Los refrescos azucarados y bebidas carbonatadas constituyen un riesgo elevado para la salud dental. Productos como refrescos de cola, bebidas energéticas y jugos industriales actúan como un baño ácido sobre el esmalte, provocando microfisuras y erosión con cada sorbo. El azúcar estimula el crecimiento bacteriano, que al metabolizarlo produce ácidos capaces de dañar el esmalte, aumentando el riesgo de caries, sensibilidad y problemas gingivales.

La presencia de manchas oscuras en la base o entre los dientes suele estar vinculada al consumo reiterado de bebidas pigmentadas y a una higiene oral insuficiente. Estas manchas pueden ser indicativas de acumulación de sarro, y cepillar los dientes de forma intensiva no solo resulta ineficaz para eliminarlas, sino que puede intensificar la retención de pigmentos. En estas situaciones, se recomienda realizar limpiezas profesionales y controles odontológicos periódicos.

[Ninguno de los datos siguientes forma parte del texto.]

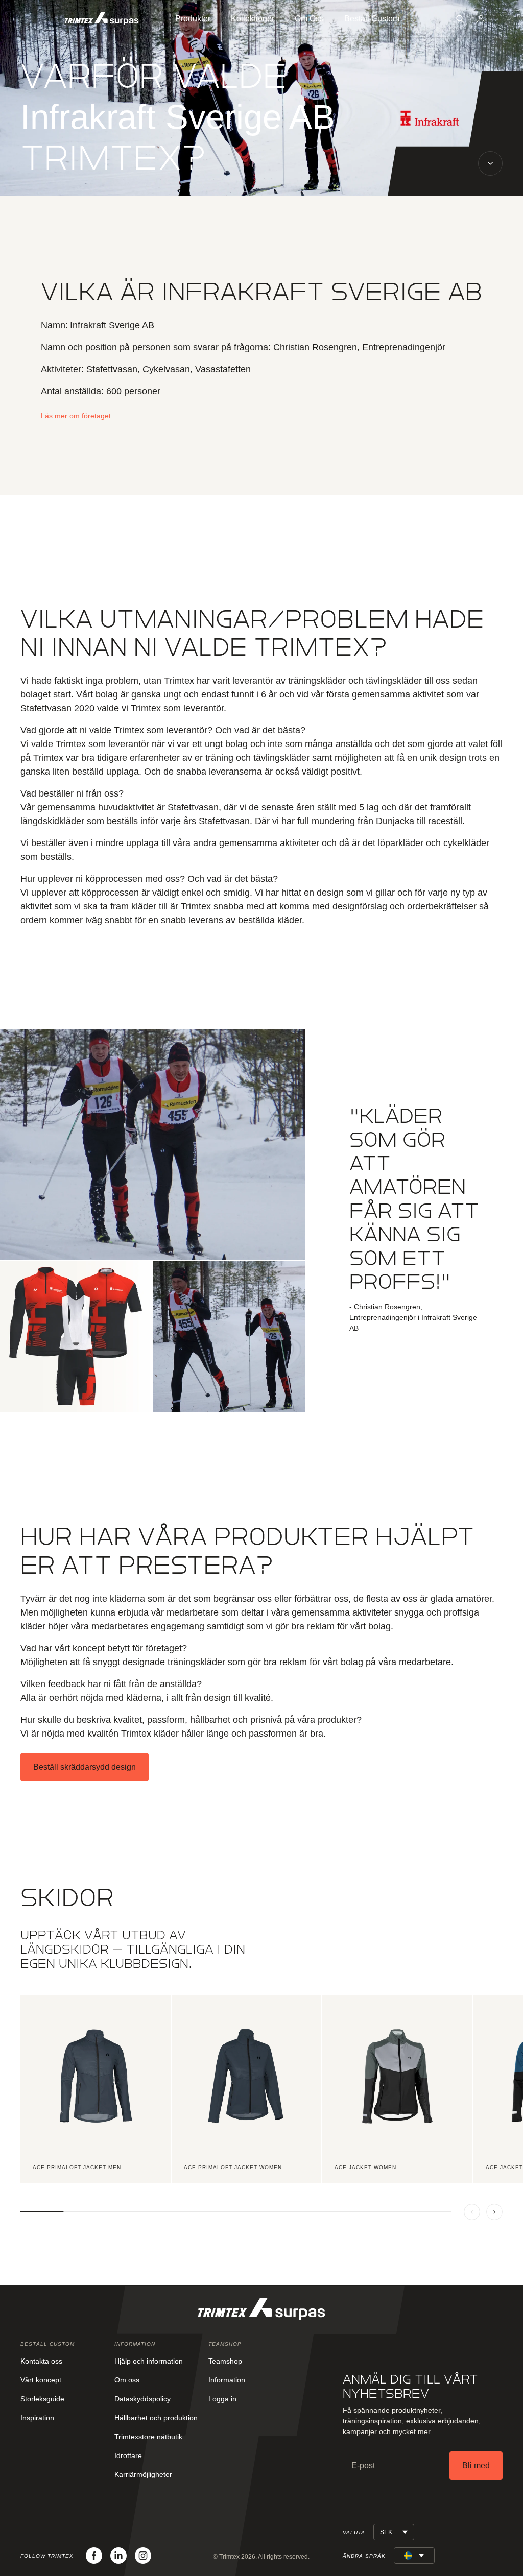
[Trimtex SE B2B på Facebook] (94, 2555)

Estrategias para reducir el impacto
Se pueden implementar acciones prácticas para disminuir el impacto de estas bebidas en los dientes, como aconseja Aliadent; entre ellas, enjuagar la boca con agua inmediatamente después de tomar café o té contribuye a reducir la adhesión de pigmentos al esmalte. Consumir estas bebidas en menor tiempo y usar pajillas limita la exposición ácida en la dentadura.
El agua juega un rol fundamental en la protección dental, al ayudar a eliminar residuos y estimular la producción salival. No se recomienda cepillar los dientes justo después de ingerir bebidas ácidas, debido a que el esmalte se encuentra temporalmente debilitado. Como alternativas saludables, la leche y el suero de leche proporcionan calcio y fosfatos que fortalecen la estructura dental. El té verde también es beneficioso, gracias a sus catequinas que favorecen la salud gingival.
No existen métodos instantáneos para blanquear los dientes a través de bebidas. Aquellas que fortalecen el esmalte, como la leche, contribuyen a mejorar la apariencia al prevenir la transparencia dental. Experimentos caseros con mezclas de fresas y leche pueden ocasionar erosión ácida, por lo que se requieren precauciones.
Proteger la salud bucal no implica renunciar a las bebidas habituales, sino adaptar ciertos hábitos: preferir café sin azúcar, enjuagar la boca tras el té, usar pajillas y asistir regularmente a controles odontológicos. Mantener una sonrisa saludable depende tanto de una higiene diaria adecuada como del monitoreo de las bebidas consumidas y de una hidratación apropiada.